WHAT YOU ARE ASKED TO DO: Please provide the entries below again, word for word.

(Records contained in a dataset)

--- --- ---

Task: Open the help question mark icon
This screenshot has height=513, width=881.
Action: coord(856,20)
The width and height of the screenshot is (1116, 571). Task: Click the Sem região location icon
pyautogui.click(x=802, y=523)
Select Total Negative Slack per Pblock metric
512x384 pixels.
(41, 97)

--- --- ---

EXERCISE OUTPUT:
Task: Open the help question mark icon
This screenshot has height=513, width=881.
Action: coord(856,20)
The width and height of the screenshot is (1116, 571). Task: Click the Sem região location icon
pyautogui.click(x=802, y=523)
Select Total Negative Slack per Pblock metric
512x384 pixels.
(41, 97)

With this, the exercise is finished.